Tetraanionic arachno-Carboranyl Ligand Imparts Strong Axiality to Terbium(III) Single-Molecule Magnets

A family of fully sandwiched arachno-lanthanacarborane complexes formulated as {6-[µ-1,2-[o-C6H4(CH2)2]-1,2-C2B10H10]2Ln}{Li5(THF)10} (Ln = Tb, Dy, Ho, Er, Y) is successfully synthesized, where the “carbons-adjacent” carboranyl ligand (arachno-C2B10H104−) bears four negative charges and coordinates to the central lanthanide ions using the hexagonal 6­C2B4 face. Thus, the central lanthanide cations are pseudo-twelve-coordinate and have an approximate local D6h symmetry or hexagonal-prismatic geometry.
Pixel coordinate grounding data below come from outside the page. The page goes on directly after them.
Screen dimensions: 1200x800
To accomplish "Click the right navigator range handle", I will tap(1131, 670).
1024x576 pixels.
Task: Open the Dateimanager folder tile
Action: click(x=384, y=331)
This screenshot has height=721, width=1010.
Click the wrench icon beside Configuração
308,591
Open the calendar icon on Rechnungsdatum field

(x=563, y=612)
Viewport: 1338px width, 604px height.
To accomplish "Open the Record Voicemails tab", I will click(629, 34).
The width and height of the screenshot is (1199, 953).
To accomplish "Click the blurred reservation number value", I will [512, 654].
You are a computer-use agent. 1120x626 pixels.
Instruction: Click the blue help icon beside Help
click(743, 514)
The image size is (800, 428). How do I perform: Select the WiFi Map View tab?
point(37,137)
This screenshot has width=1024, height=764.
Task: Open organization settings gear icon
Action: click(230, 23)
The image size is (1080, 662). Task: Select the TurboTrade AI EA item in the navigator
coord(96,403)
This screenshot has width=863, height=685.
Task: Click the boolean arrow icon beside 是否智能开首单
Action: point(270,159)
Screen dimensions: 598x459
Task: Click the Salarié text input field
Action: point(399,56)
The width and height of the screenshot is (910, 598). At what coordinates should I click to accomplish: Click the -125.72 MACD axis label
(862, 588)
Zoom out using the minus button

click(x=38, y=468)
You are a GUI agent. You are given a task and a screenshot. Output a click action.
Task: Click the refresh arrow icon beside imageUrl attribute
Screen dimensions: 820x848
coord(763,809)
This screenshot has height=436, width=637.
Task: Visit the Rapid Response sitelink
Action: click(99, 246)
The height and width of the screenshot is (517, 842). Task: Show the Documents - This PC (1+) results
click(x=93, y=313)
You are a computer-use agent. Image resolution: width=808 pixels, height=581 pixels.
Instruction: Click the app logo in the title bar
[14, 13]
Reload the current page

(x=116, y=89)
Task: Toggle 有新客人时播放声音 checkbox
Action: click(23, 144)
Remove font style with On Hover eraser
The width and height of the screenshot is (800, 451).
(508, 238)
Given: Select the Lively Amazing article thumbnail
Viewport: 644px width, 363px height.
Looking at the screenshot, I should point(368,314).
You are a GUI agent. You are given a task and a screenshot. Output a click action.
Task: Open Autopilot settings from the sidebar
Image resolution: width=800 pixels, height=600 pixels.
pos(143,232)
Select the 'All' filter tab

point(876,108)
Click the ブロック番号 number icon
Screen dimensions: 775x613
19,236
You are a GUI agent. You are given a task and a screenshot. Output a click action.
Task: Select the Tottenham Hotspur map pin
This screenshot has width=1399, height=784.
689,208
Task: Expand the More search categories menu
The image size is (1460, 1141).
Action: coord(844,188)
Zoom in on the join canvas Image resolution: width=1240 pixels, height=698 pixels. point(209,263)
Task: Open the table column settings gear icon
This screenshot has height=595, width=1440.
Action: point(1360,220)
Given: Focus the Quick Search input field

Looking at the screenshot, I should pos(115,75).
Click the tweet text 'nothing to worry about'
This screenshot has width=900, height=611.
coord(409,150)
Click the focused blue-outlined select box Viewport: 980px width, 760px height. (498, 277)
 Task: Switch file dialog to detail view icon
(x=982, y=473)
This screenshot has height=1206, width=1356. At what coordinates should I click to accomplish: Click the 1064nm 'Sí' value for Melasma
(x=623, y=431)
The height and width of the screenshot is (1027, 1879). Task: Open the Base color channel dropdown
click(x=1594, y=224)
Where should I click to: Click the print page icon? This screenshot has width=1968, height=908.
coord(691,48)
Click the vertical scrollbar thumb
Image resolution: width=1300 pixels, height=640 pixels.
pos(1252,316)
As the crystal field effect imparted by this geometry is still unknown, we thoroughly investigated the magnetic properties of this series of complexes and found the crystal field imposed by this ligand causes a relation of Tb > Dy > Ho > Er for the energy gaps between the ground and the first excited states, which is of striking resemblance to the ferrocenophane and phthalocyanine ligands despite that the latter two ligands give disparate local coordination geometries. Moreover, the effective energy barrier to magnetization reversal of 445(10) K, observable hysteresis loop up to 4K and the relaxation time of the yttrium diluted sample reaching 193(17) seconds at 2 K under an optimized field for the Tb analogue of this family of arachno-lanthanacarborane complexes, render a new benchmark for Tb3+ based single-molecule magnets.